Extracted entries:

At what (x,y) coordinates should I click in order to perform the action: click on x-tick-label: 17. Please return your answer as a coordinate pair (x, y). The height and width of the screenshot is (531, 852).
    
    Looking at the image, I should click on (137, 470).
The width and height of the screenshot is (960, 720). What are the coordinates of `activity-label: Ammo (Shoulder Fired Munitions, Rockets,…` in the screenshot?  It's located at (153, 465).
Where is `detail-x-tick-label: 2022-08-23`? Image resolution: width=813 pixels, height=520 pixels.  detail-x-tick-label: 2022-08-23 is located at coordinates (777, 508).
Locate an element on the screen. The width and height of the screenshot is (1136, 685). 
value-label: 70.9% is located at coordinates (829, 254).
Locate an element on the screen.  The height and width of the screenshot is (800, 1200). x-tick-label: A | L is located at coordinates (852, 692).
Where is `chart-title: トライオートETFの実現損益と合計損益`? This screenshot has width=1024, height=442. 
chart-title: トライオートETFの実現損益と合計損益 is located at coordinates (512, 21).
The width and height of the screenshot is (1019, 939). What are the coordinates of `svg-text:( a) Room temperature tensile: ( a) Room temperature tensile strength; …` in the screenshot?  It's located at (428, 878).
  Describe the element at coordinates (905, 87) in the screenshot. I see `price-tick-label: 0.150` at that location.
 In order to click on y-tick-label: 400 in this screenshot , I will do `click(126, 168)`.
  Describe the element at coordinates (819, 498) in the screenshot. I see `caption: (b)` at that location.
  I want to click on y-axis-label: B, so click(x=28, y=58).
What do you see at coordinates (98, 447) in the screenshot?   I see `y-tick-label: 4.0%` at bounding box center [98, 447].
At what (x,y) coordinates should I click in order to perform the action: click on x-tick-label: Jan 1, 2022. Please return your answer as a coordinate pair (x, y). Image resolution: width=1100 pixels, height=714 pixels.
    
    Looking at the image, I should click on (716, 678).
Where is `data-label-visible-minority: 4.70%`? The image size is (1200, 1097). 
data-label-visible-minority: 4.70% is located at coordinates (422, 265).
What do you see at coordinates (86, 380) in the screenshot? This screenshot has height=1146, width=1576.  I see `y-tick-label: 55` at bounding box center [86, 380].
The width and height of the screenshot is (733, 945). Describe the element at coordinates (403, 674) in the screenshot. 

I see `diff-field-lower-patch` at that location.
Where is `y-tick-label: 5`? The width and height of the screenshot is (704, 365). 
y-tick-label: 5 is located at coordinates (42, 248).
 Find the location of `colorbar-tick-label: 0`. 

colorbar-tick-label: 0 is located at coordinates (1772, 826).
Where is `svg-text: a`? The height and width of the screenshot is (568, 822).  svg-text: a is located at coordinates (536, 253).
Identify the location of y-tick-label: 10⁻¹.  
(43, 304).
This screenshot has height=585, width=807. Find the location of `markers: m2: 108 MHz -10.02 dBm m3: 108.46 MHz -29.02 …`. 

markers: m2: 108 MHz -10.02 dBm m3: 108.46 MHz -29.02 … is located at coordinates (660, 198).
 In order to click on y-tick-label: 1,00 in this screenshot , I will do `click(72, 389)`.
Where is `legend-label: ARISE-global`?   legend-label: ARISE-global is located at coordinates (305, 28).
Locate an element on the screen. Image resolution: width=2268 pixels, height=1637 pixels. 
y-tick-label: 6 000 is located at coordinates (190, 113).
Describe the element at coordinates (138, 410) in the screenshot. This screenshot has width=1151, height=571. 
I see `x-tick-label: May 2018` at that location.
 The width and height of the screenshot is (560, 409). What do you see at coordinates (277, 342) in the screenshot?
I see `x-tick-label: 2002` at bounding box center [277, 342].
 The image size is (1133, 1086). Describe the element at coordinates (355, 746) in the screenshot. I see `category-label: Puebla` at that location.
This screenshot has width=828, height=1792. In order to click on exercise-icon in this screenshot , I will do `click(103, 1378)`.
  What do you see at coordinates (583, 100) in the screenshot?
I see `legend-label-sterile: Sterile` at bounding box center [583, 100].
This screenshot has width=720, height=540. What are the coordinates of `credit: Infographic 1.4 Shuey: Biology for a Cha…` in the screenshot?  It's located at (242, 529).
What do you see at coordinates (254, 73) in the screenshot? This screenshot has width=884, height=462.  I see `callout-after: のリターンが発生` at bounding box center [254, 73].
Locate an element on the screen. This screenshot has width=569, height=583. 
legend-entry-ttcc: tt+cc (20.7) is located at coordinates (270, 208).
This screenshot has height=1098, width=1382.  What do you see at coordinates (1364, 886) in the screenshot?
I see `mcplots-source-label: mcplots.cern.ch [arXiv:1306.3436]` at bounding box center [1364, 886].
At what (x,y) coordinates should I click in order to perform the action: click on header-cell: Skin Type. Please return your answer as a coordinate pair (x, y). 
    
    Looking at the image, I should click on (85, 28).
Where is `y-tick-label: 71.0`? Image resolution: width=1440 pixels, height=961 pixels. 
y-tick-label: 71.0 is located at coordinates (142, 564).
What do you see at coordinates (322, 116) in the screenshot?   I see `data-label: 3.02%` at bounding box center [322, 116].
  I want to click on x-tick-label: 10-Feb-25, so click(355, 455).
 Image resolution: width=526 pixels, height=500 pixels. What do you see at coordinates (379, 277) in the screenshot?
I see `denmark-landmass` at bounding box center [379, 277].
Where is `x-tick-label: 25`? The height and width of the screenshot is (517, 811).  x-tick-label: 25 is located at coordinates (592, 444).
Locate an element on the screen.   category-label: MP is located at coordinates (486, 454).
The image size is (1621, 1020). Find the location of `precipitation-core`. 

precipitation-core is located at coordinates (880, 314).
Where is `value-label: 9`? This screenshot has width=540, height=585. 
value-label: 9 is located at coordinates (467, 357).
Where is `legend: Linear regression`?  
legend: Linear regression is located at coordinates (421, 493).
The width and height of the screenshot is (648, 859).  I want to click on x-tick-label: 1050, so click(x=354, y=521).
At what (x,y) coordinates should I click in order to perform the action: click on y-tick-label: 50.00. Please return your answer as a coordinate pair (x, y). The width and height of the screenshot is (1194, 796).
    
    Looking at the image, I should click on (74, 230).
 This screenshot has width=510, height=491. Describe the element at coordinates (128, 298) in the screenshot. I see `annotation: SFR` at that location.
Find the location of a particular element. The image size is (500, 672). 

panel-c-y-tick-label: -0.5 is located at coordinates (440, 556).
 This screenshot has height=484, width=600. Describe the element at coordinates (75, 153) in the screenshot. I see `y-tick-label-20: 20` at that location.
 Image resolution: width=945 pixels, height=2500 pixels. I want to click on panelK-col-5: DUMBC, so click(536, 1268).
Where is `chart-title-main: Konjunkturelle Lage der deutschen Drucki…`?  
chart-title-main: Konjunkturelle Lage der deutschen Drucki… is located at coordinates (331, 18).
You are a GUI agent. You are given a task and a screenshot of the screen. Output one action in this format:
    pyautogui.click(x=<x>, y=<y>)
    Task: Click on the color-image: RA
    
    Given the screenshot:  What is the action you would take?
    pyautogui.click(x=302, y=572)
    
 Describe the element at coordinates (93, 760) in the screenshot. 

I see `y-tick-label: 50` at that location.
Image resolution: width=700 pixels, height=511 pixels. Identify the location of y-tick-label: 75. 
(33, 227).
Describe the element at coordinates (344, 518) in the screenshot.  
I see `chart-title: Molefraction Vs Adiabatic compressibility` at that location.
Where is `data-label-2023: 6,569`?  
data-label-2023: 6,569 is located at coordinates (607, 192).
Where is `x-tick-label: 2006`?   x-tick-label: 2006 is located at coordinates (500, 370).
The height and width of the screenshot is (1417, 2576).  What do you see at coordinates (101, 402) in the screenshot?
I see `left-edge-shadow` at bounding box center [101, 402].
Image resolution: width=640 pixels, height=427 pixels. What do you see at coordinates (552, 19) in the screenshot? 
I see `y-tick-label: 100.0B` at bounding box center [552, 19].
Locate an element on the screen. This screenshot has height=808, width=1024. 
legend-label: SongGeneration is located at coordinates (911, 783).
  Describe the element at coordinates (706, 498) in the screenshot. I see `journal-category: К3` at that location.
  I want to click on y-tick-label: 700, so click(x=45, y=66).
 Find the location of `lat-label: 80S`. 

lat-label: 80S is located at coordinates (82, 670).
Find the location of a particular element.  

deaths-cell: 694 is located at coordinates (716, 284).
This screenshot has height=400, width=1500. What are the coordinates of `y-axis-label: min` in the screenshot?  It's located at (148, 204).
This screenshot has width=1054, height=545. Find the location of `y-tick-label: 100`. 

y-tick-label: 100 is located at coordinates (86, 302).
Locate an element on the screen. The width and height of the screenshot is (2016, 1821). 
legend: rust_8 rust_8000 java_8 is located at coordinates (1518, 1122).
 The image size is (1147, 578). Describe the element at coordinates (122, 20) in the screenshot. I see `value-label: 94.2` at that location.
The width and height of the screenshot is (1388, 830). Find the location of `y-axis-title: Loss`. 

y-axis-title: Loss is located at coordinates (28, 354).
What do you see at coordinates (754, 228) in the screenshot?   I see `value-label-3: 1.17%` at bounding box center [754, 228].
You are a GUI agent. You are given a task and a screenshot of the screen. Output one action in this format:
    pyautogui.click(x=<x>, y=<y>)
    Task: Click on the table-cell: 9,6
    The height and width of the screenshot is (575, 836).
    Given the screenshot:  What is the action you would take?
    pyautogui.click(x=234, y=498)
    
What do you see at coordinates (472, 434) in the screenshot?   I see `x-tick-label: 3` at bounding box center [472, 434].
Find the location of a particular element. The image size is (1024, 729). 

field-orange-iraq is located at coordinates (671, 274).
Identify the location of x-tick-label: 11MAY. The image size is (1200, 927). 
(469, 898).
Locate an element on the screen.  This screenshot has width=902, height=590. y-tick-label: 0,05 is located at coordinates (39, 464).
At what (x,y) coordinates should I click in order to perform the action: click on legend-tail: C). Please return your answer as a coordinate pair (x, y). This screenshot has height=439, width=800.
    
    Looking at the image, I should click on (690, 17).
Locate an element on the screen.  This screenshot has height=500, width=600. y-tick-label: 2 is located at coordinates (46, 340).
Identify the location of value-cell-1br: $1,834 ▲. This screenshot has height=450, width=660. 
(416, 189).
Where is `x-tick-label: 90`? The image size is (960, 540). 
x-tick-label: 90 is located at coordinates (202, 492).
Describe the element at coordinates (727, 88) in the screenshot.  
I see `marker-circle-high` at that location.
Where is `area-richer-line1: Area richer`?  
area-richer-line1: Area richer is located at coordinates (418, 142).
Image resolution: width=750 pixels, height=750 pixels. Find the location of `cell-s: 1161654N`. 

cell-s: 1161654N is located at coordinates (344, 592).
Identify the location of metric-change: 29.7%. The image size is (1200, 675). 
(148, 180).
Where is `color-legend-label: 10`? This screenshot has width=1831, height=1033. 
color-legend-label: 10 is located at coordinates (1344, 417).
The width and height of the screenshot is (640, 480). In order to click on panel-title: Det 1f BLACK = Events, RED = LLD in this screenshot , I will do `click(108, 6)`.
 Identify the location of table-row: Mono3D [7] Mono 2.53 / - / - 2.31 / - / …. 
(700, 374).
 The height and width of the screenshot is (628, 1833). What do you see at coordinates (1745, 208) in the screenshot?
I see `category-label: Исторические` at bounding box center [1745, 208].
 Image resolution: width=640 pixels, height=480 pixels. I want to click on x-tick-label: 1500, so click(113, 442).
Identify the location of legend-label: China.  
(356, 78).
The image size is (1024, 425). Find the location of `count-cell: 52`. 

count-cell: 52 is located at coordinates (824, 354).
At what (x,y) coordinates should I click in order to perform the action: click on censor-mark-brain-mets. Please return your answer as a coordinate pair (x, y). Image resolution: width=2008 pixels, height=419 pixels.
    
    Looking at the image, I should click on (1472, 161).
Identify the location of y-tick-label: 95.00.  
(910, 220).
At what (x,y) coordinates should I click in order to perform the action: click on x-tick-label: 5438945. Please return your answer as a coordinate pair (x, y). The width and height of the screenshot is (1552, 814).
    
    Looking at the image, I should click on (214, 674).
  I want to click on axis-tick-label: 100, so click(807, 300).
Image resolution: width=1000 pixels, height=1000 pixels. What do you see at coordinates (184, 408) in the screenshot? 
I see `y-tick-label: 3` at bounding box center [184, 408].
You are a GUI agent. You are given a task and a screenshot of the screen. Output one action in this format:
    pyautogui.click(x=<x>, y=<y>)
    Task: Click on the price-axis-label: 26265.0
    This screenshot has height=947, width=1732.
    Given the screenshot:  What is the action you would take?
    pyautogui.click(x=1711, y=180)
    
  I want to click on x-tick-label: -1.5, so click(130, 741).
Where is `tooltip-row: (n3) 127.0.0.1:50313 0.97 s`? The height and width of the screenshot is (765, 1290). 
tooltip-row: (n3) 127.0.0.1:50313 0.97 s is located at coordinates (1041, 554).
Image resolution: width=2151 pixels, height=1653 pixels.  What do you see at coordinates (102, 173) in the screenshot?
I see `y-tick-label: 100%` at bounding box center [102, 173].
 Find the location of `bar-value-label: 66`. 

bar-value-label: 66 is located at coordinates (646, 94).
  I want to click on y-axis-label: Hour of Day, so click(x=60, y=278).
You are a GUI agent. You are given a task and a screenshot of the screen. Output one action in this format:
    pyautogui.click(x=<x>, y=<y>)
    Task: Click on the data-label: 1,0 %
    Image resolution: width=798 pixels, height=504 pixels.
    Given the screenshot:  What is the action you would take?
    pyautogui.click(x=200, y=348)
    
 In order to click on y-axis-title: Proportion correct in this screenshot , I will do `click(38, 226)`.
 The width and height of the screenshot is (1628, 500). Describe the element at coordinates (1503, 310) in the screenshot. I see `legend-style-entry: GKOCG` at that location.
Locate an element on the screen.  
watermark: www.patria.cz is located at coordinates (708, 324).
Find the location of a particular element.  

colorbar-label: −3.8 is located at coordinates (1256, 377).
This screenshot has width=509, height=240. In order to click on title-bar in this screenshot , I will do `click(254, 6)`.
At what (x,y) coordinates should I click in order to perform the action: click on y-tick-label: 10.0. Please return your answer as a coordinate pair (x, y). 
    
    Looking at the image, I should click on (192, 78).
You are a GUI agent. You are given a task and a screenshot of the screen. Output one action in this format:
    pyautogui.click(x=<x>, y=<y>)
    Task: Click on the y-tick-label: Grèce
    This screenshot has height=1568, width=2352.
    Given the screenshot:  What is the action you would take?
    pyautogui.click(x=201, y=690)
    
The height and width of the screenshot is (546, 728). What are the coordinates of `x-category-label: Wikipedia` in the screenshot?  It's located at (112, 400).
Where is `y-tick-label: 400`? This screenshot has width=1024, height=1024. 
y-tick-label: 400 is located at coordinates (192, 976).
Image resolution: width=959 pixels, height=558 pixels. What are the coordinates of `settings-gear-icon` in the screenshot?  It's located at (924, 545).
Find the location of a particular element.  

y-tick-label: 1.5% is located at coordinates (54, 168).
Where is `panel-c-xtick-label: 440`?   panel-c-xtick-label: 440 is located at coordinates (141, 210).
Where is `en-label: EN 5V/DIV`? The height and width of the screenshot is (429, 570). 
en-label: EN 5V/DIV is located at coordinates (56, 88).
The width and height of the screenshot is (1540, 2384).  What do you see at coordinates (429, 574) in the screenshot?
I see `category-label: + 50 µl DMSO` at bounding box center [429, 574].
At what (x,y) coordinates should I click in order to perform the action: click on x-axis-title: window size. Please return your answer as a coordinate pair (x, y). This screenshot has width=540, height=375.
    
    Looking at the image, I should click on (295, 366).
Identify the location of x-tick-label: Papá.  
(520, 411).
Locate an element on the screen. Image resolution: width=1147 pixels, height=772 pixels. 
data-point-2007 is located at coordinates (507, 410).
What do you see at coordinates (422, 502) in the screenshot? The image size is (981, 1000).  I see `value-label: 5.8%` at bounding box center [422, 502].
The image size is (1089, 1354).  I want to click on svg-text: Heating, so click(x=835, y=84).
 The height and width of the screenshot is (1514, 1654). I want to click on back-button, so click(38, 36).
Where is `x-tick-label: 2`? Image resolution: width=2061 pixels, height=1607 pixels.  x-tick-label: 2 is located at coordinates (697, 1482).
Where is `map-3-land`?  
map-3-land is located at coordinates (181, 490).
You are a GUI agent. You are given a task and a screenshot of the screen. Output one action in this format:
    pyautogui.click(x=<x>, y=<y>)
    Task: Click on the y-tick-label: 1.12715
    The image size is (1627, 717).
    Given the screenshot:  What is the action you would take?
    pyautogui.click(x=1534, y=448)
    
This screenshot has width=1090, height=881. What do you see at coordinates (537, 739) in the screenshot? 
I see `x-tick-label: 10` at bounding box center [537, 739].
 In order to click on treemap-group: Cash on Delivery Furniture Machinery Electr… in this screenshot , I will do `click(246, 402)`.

Written task: Quote the lines of the listing above word for word, beginning with the line containing "What do you see at coordinates (254, 73)" and continuing through the line containing "precipitation-core is located".

Result of the task:
What do you see at coordinates (254, 73) in the screenshot? This screenshot has width=884, height=462.  I see `callout-after: のリターンが発生` at bounding box center [254, 73].
Locate an element on the screen. This screenshot has width=569, height=583. 
legend-entry-ttcc: tt+cc (20.7) is located at coordinates (270, 208).
This screenshot has height=1098, width=1382.  What do you see at coordinates (1364, 886) in the screenshot?
I see `mcplots-source-label: mcplots.cern.ch [arXiv:1306.3436]` at bounding box center [1364, 886].
At what (x,y) coordinates should I click in order to perform the action: click on header-cell: Skin Type. Please return your answer as a coordinate pair (x, y). 
    
    Looking at the image, I should click on (85, 28).
Where is `y-tick-label: 71.0`? Image resolution: width=1440 pixels, height=961 pixels. 
y-tick-label: 71.0 is located at coordinates (142, 564).
What do you see at coordinates (322, 116) in the screenshot?   I see `data-label: 3.02%` at bounding box center [322, 116].
  I want to click on x-tick-label: 10-Feb-25, so click(355, 455).
 Image resolution: width=526 pixels, height=500 pixels. What do you see at coordinates (379, 277) in the screenshot?
I see `denmark-landmass` at bounding box center [379, 277].
Where is `x-tick-label: 25`? The height and width of the screenshot is (517, 811).  x-tick-label: 25 is located at coordinates (592, 444).
Locate an element on the screen.   category-label: MP is located at coordinates (486, 454).
The image size is (1621, 1020). Find the location of `precipitation-core`. 

precipitation-core is located at coordinates (880, 314).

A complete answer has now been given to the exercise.